Highway to Heaven

This article is from the archive of The New York Sun before the launch of its new website in 2022. The Sun has neither altered nor updated such articles but will seek to correct any errors, mis-categorizations or other problems introduced during transfer.

The New York Sun

President George W. Bush and his conservative allies like to portray themselves as reformers, intent on modernizing government programs like Social Security that were built for a bygone era and no longer fit the demands of the current age.


There’s something to the claim. If you look hard enough, you can see Bush’s impulse for reform showing itself in the unlikeliest places – even, oddly enough, on the nation’s highways.


Bush has threatened to veto the highway bill now slithering its way through Congress. Bush’s budget allowed $284 billion to be spent on highways through fiscal 2009. The highly disciplined House of Representatives deferred to that figure, but the unruly Senate brought in a fatter version of the bill, worth at least $295 billion.


Conferees from both bodies will now slip into their butcher’s smocks and dismember the thing, hoping to put it together again to everyone’s satisfaction before sending it off to the president by the end of summer – though whether they can do so at $284 billion is an open question.


Bush has yet to veto any legislation presented to him by Congress, and his threat to veto the highway bill is usually described as the act of an exasperated executive who’s finally cracking down on the spendthrifts.


Well, maybe. But there may be something more at work here, too.


Needless to say, Bush would be fully justified in vetoing the highway bill on grounds of fiscal extravagance alone. The bill, which is funded largely through gas taxes, is a sausage-maker’s fantasy, stuffed with weird cuts of pork that might even astonish a French gourmand.


The lawmakers did try to restrain themselves. They haven’t thrown just any old pork into the highway bill. In deference to its origins as a bill for funding roads and bridges, they larded it mostly with projects that can somehow, by some generous stretch of the imagination, be linked to the general subject of human mobility.


Thus it provides a freshet of funding to a private program called “Safe Routes to Schools.” The program has nothing to do with building roads, of course. Instead, “it promotes walking and biking to school through education and incentives that show how much fun it can be.” Another grant totaling $3 million will rain down on Warren, Ohio, famous around the world as “The Birthplace of the Packard.” Bucolic Warren will spend the money on its National Packard Museum.


According to an analysis by Paul Gessing of the National Taxpayers Union, a Washington based group that advocates less federal spending, the House bill alone contains more than 4,000 such “earmarks,” as the pork projects are called. There’s money for ferryboats, graffiti-removal programs, and new lighting at bus stops.
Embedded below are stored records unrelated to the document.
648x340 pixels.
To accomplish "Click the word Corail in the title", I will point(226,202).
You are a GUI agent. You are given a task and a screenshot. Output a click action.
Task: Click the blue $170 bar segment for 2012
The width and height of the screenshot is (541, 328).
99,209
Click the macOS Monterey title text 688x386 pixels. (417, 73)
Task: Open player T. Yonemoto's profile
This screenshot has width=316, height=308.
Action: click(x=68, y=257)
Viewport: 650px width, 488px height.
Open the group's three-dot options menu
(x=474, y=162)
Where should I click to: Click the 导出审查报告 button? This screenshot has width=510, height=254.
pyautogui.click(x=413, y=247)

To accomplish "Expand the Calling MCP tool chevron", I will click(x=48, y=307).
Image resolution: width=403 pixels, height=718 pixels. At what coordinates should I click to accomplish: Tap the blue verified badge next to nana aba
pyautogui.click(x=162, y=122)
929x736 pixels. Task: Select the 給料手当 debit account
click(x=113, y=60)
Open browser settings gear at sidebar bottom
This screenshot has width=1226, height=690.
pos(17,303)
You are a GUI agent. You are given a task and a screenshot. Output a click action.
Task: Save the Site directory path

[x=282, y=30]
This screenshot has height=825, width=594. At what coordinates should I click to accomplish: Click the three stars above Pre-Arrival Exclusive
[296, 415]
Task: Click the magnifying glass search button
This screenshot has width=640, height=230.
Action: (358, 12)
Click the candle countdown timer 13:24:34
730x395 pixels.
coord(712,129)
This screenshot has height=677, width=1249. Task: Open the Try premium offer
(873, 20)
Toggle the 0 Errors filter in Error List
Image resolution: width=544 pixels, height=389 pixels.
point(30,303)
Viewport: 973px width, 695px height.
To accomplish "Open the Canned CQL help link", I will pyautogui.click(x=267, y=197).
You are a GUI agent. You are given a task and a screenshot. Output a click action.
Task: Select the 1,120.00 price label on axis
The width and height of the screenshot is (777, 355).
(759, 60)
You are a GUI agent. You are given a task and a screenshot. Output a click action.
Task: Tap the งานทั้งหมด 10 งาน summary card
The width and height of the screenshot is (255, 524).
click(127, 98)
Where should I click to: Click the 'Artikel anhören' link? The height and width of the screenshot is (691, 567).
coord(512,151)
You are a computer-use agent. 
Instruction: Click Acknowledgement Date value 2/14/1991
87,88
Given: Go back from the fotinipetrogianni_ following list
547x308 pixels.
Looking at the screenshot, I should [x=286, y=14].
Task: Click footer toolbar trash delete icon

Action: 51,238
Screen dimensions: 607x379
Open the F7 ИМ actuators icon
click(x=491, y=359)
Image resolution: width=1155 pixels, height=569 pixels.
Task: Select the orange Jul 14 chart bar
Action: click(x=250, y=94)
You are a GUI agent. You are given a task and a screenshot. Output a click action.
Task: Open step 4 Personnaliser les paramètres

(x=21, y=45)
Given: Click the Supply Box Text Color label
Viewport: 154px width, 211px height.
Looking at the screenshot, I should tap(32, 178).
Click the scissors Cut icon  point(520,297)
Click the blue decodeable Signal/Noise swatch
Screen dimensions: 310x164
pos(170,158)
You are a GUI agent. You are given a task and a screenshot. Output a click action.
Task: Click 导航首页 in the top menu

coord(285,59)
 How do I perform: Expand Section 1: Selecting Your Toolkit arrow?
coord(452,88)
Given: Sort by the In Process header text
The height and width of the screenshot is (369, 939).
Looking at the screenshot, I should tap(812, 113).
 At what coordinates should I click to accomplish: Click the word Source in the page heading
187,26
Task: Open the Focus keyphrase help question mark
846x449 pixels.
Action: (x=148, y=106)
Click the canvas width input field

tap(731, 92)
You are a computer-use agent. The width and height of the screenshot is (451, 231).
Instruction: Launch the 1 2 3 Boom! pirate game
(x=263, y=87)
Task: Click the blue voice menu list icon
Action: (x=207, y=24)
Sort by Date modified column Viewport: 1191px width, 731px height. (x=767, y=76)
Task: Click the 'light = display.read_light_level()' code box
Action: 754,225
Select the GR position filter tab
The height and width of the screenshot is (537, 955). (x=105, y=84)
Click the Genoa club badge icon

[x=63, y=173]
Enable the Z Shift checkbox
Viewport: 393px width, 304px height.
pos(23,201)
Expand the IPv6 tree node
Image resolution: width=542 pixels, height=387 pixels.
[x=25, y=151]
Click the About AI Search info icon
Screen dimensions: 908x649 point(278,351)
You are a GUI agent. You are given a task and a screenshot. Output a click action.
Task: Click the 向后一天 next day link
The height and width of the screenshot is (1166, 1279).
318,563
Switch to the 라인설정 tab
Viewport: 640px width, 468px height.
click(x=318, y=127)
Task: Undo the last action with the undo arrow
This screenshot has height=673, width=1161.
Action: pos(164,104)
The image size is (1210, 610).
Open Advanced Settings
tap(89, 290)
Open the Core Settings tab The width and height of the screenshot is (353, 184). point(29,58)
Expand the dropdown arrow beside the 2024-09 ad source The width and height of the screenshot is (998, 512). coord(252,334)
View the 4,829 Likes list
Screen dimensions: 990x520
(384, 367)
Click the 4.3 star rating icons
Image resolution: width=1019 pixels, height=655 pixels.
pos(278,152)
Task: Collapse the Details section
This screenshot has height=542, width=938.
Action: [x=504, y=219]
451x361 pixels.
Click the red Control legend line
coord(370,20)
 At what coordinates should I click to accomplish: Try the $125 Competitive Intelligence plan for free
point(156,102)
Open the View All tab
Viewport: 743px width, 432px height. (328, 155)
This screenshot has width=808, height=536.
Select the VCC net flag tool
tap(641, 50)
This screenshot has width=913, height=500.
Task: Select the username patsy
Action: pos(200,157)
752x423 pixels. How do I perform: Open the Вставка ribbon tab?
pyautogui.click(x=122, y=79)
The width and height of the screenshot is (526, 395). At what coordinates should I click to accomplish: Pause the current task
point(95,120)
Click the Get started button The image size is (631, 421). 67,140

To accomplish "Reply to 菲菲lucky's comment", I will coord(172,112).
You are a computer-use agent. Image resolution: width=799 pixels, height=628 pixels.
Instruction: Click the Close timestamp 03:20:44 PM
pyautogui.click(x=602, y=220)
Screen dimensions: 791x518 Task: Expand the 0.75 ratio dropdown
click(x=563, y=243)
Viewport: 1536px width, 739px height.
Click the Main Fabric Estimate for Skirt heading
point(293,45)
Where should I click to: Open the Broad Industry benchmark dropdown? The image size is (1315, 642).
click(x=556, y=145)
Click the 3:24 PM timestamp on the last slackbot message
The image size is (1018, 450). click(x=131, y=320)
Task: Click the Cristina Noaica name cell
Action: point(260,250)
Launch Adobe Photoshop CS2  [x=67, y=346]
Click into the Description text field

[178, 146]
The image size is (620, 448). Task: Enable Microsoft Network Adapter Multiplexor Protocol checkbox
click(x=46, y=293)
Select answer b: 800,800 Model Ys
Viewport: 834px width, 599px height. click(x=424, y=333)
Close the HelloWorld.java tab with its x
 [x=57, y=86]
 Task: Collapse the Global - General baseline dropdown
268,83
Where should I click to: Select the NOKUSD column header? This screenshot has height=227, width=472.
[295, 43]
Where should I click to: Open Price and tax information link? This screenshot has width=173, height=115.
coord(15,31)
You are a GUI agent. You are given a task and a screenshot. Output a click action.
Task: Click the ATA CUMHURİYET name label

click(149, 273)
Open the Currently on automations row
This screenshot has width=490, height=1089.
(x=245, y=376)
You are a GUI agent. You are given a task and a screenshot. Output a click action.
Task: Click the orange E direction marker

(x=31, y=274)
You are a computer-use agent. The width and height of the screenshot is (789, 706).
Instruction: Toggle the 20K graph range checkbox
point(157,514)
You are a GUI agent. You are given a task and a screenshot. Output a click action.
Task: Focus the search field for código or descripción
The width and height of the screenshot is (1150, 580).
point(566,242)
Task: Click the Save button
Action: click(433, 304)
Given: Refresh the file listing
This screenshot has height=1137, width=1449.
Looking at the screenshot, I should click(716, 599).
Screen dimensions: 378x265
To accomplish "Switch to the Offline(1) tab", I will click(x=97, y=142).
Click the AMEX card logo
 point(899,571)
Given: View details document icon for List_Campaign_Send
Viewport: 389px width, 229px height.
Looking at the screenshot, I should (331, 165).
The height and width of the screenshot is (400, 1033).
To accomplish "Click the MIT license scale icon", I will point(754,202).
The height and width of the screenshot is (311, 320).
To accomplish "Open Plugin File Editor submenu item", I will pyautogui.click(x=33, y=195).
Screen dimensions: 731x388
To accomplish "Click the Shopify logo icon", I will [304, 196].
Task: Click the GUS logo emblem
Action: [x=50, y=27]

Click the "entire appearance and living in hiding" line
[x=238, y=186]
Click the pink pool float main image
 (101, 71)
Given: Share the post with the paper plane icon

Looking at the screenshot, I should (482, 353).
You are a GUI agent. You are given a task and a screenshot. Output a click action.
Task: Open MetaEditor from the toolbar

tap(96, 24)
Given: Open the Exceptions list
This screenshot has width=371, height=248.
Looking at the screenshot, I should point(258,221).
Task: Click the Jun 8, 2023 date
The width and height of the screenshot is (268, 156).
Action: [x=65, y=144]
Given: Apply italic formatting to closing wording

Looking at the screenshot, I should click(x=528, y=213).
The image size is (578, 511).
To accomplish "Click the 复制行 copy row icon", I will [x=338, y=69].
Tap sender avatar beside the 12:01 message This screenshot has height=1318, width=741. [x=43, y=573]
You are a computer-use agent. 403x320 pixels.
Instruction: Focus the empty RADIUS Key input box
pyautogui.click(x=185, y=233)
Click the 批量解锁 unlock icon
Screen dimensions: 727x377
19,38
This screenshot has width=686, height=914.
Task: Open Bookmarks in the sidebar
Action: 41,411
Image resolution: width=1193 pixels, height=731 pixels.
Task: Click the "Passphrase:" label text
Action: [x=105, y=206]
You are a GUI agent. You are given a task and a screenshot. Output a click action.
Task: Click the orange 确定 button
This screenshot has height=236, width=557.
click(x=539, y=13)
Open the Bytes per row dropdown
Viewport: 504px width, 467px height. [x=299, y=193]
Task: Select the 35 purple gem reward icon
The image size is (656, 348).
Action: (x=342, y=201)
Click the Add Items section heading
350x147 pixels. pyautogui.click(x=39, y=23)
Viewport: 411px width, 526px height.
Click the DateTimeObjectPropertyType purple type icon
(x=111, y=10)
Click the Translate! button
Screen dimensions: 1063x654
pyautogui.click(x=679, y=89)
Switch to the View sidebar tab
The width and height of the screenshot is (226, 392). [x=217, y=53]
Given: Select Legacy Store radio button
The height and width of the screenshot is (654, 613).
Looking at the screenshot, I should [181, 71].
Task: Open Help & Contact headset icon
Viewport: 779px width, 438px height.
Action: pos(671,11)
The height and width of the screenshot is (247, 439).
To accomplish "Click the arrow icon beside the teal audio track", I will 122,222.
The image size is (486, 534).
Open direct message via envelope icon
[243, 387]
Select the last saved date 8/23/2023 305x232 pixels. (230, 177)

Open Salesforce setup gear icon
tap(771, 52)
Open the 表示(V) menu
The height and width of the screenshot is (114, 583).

Bush’s veto would be an admirable act of fiscal discipline, forcing Congress toward a new standard of truth in labeling: A bill that’s meant to fund road-building should pay for roads, period. If a congressmen or senator wants a program to remove graffiti from subway trains, he should fund it through a graffiti-removal bill.


A Bush veto could do more than this. As Gessing points out, the federal highway program is a relic from another age – a classic case of a government project that can’t be killed, even though it long ago fulfilled its original purpose. Begun in the 1950s, it was originally set to expire in 1972.


“It was set up to fund the interstate highway system,” Gessing says, “but we’re no longer funding a nationwide system. The federal government is just collecting money from the states” – in the form of gas tax revenue – “and then returning it to the states to fund state road projects.”


A far more efficient system would simply leave that revenue under state control, allowing states themselves to determine which highway construction projects would best suit the requirements of an increasingly congested road system.


And that’s the reform a Bush veto would advance. Restricting runaway spending at the federal level could begin to transfer responsibility for road-building from the feds to the states – where spending and financing decisions will be more rationally made.


Or so we can hope. Already states are showing a willingness to end-run Congress, experimenting with alternative ways of funding road construction, from electronic tolls to privately financed highways.


Such experiments in economic efficiency are unlikely to be advanced seriously at the federal level, where congressmen and senators continue to see highway spending as a slush fund for satisfying favorite constituencies, like the bicycle enthusiasts at “Safe Routes to Schools.”


Yet that wasteful course is probably unsustainable. From 1990 to 2003, according to the U.S. Department of Transportation, vehicle travel on U.S. highways jumped 35% while the population grew 17%.


“As gridlock gets worse, and people get more and more frustrated, states are going to see their real self-interest lies in saying, ‘Gee, we can do this better than you can in Washington,’ ” says Gessing.


Is an economically rational, politically workable system for funding road construction really possible? It’s an audacious goal – and a legacy that any would-be reformer, like George Bush, could point to with a happy heart.



Mr. Ferguson is a columnist for Bloomberg News.